Outro fator crucial para uma sólida recuperação do mercado imobiliário (e de luxo) é a vontade — ou pelo menos a capacidade — das gerações mais novas de investir em imóveis. Segundo o The Diplomat, ao longo da última década (2010-2020), a percentagem de cidadãos chineses com idades compreendidas entre os 25 e os 34 anos que possuem casa diminuiu de 70% para 50%, com as taxas de arrendamento a atingirem quase 30% nas grandes áreas metropolitanas. Esta tendência tem implicações significativas para o mercado de luxo, uma vez que a casa própria tem sido tradicionalmente o primeiro passo na acumulação de riqueza e subsequente despesa em bens de gama alta. No entanto, esta mudança não se deve necessariamente à mudança de atitudes mas sim à falta de recursos financeiros: mais de 70% dos novos compradores de casas contam com poupanças parentais para o seu pagamento inicial, salientando que, sem um apoio familiar substancial, muitos jovens seriam completamente excluídos do mercado imobiliário. Consequentemente, o seu poder de compra de bens de luxo poderá sofrer um declínio estrutural a longo prazo.

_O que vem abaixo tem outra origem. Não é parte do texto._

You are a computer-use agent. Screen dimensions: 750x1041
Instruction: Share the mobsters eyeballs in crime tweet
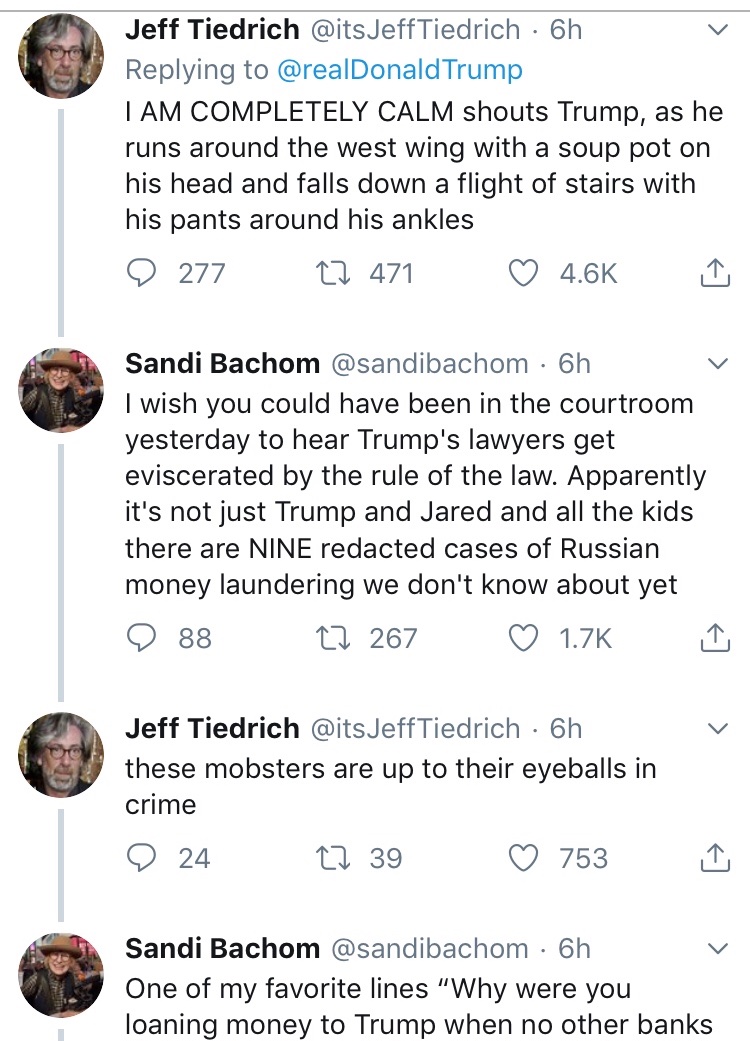pos(713,858)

Então, o luxo na China está realmente a recuperar? Depende. Se olharmos apenas para a recuperação das vendas de imóveis em Xangai, a resposta pode ser sim. No entanto, uma perspectiva mais ampla revela um quadro mais complexo: o luxo não pode prosperar sem uma base económica estável. Segundo o JingDaily, os dados encorajadores de Xangai não devem ser ignorados, embora, por enquanto, continuem a ser uma anomalia. Ao mesmo tempo, a profunda correlação entre os gastos imobiliários e os gastos de luxo sugere que enquanto o setor se mantiver frágil, o consumo high-end continuará a sofrer, com efeitos negativos generalizados no curto prazo. No entanto, se esta recuperação imobiliária se estender para além de Xangai e se espalhar para os principais mercados de luxo, então — e só então — poderemos dizer com confiança que a China está a liderar uma nova era de consumo de luxo. Afinal, 2025 está apenas a começar.